Wendy Davis served notice Wednesday she is not backing down from a hard-hitting TV ad accusing GOP gubernatorial opponent Greg Abbott of getting a big disability award and then working to close the courts to others. “I saw the ad. I stand by the ad,” Davis told reporters.

Davis has been attacked by Abbott allies who say the spot is insensitive because the attorney general is in a wheelchair. And she has been questioned by some Democratic supporters who say the 30-second spot will turn off voters, even if it’s accurate. Abbott is paralyzed and in a wheelchair. He was struck by a tree while jogging in 1984, sued the homeowner and a tree company and received a multimillion dollar settlement. Abbott has been a leader in efforts to curb access to the courts by injured people suing business. Abbott says despite considerable changes in civil law in Texas over the last decade, a person injured together could receive the same settlement he did. Davis disputes that.

“He has shown that he is actively seeking the deny them the same justice he received. And the ad calls into stark contrast the issue in a way voters deserve to know,” Davis said while campaigning at a restaurant in Austin.

Abbott’s campaign has condemned the ad as “disgusting.” Spokeswoman Amelia Chasse says the spot is the sign of “a desperate politician” who trails in the polls and in campaign money: “Sen. Davis is showing that if she is going to fail, she will do it in spectacular fashion. Her reprehensible rhetoric has reached a level of demagoguery that is as desperate as it is disappointing.”

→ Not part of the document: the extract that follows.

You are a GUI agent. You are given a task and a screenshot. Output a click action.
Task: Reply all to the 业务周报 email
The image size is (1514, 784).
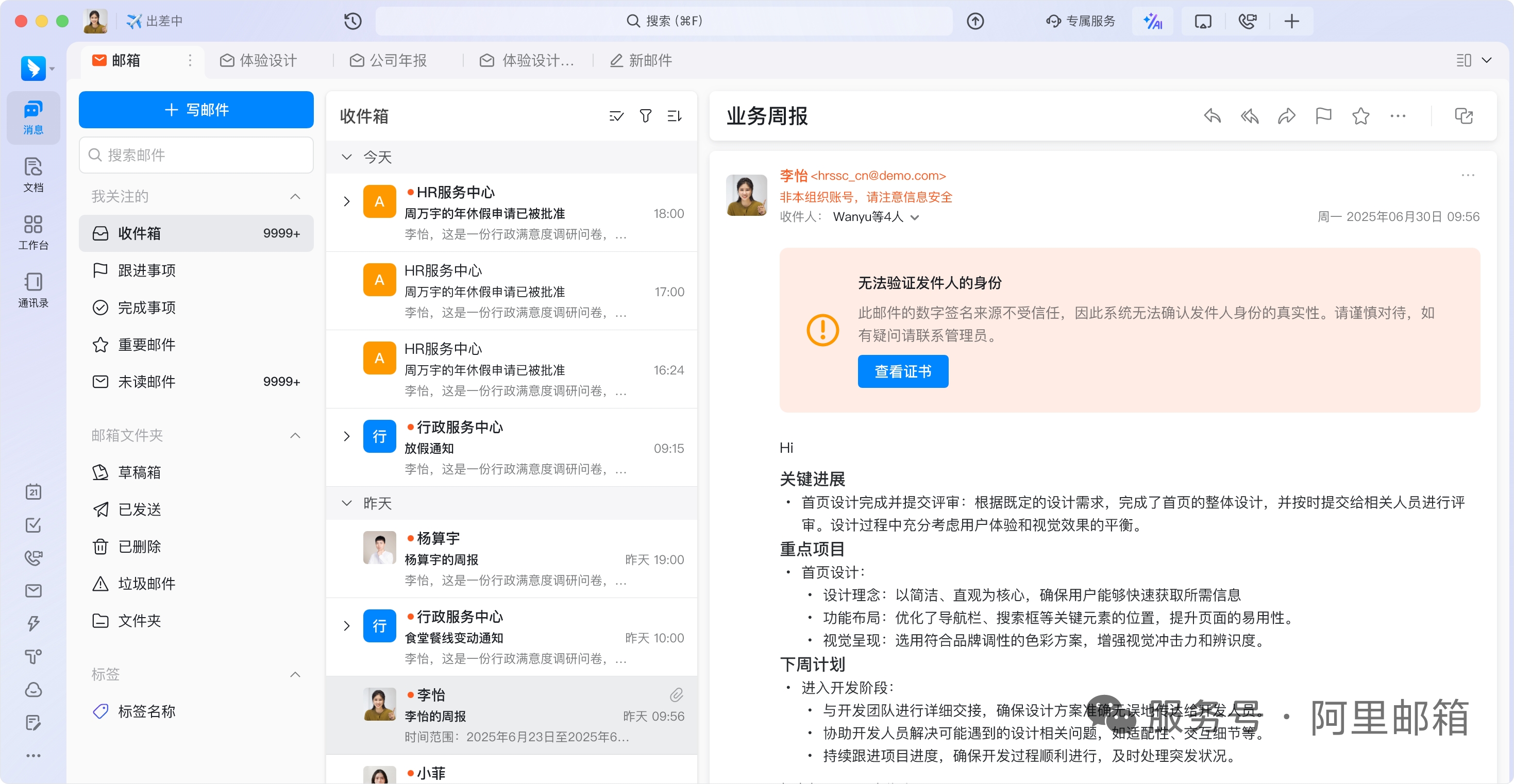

Davis said any of her allies who worry the commercial will backfire among voters are wrong. “What we know from testing this ad with the votrers is it’s an incredibly effective ad,” she said. She disputed Abbott’s contention that an injured person today would get the same settlement under state law. She noted that Abbott’s own lawyer in the case has said that changes in Texas tort law would make it virtually impossible for someone today to win the kind of settlement that Abbott received.

She cited a case before the Texas Supreme Court when Abbott served as a justice. “Greg Abbott ruled against a woman who was the victim of a brutal rape by a vacuum cleaner salesman when a company could have done a background check … and would have discovered that he had a sexual criminal history. Greg Abbott ruled that company owned her no obligation. Put that in strong contradiction to his belief that a homeowner and a tree-company owned him an obligation. He rightfully received justice, she deserved to rightfully receive justice.”